--- Data shown ---
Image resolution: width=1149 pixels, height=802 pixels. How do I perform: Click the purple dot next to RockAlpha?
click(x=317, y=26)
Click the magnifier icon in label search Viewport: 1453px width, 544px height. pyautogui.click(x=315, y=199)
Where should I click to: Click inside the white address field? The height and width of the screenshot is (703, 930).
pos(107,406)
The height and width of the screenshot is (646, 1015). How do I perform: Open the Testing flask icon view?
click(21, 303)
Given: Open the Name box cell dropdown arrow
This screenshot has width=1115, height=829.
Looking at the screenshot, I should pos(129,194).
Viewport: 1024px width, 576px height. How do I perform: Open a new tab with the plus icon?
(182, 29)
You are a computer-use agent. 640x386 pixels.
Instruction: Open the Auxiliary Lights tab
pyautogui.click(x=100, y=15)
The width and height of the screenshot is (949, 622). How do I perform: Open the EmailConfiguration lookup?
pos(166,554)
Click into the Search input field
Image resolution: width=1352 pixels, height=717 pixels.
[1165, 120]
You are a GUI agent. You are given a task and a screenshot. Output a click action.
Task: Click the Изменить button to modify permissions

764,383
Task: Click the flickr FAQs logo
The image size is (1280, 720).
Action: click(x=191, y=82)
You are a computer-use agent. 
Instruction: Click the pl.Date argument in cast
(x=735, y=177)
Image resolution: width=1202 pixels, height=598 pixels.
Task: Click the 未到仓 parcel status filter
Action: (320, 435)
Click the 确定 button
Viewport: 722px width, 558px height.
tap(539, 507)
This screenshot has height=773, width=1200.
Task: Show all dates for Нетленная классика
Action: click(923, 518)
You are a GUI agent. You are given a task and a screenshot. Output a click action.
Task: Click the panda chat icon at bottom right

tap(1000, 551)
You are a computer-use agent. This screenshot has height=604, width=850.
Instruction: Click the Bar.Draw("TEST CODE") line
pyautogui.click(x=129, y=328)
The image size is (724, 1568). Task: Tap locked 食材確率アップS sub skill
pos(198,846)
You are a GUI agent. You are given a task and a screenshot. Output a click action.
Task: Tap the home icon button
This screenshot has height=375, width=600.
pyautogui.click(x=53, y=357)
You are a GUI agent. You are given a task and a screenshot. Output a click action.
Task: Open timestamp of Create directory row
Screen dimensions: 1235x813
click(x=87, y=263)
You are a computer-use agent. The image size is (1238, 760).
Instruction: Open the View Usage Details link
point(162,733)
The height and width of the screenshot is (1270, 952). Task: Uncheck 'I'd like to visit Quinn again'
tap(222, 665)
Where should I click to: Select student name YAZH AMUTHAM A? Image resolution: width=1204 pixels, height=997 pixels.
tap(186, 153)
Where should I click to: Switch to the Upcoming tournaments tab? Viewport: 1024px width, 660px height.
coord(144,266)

--- Work order ---
Repeat the listing exactly.

--- Answer area ---
Image resolution: width=1149 pixels, height=802 pixels. How do I perform: Click the purple dot next to RockAlpha?
click(x=317, y=26)
Click the magnifier icon in label search Viewport: 1453px width, 544px height. pyautogui.click(x=315, y=199)
Where should I click to: Click inside the white address field? The height and width of the screenshot is (703, 930).
pos(107,406)
The height and width of the screenshot is (646, 1015). How do I perform: Open the Testing flask icon view?
click(21, 303)
Given: Open the Name box cell dropdown arrow
This screenshot has width=1115, height=829.
Looking at the screenshot, I should pos(129,194).
Viewport: 1024px width, 576px height. How do I perform: Open a new tab with the plus icon?
(182, 29)
You are a computer-use agent. 640x386 pixels.
Instruction: Open the Auxiliary Lights tab
pyautogui.click(x=100, y=15)
The width and height of the screenshot is (949, 622). How do I perform: Open the EmailConfiguration lookup?
pos(166,554)
Click into the Search input field
Image resolution: width=1352 pixels, height=717 pixels.
[1165, 120]
You are a GUI agent. You are given a task and a screenshot. Output a click action.
Task: Click the Изменить button to modify permissions

764,383
Task: Click the flickr FAQs logo
The image size is (1280, 720).
Action: click(x=191, y=82)
You are a computer-use agent. 
Instruction: Click the pl.Date argument in cast
(x=735, y=177)
Image resolution: width=1202 pixels, height=598 pixels.
Task: Click the 未到仓 parcel status filter
Action: (320, 435)
Click the 确定 button
Viewport: 722px width, 558px height.
tap(539, 507)
This screenshot has height=773, width=1200.
Task: Show all dates for Нетленная классика
Action: click(923, 518)
You are a GUI agent. You are given a task and a screenshot. Output a click action.
Task: Click the panda chat icon at bottom right

tap(1000, 551)
You are a computer-use agent. This screenshot has height=604, width=850.
Instruction: Click the Bar.Draw("TEST CODE") line
pyautogui.click(x=129, y=328)
The image size is (724, 1568). Task: Tap locked 食材確率アップS sub skill
pos(198,846)
You are a GUI agent. You are given a task and a screenshot. Output a click action.
Task: Tap the home icon button
This screenshot has height=375, width=600.
pyautogui.click(x=53, y=357)
You are a GUI agent. You are given a task and a screenshot. Output a click action.
Task: Open timestamp of Create directory row
Screen dimensions: 1235x813
click(x=87, y=263)
You are a computer-use agent. The image size is (1238, 760).
Instruction: Open the View Usage Details link
point(162,733)
The height and width of the screenshot is (1270, 952). Task: Uncheck 'I'd like to visit Quinn again'
tap(222, 665)
Where should I click to: Select student name YAZH AMUTHAM A? Image resolution: width=1204 pixels, height=997 pixels.
tap(186, 153)
Where should I click to: Switch to the Upcoming tournaments tab? Viewport: 1024px width, 660px height.
coord(144,266)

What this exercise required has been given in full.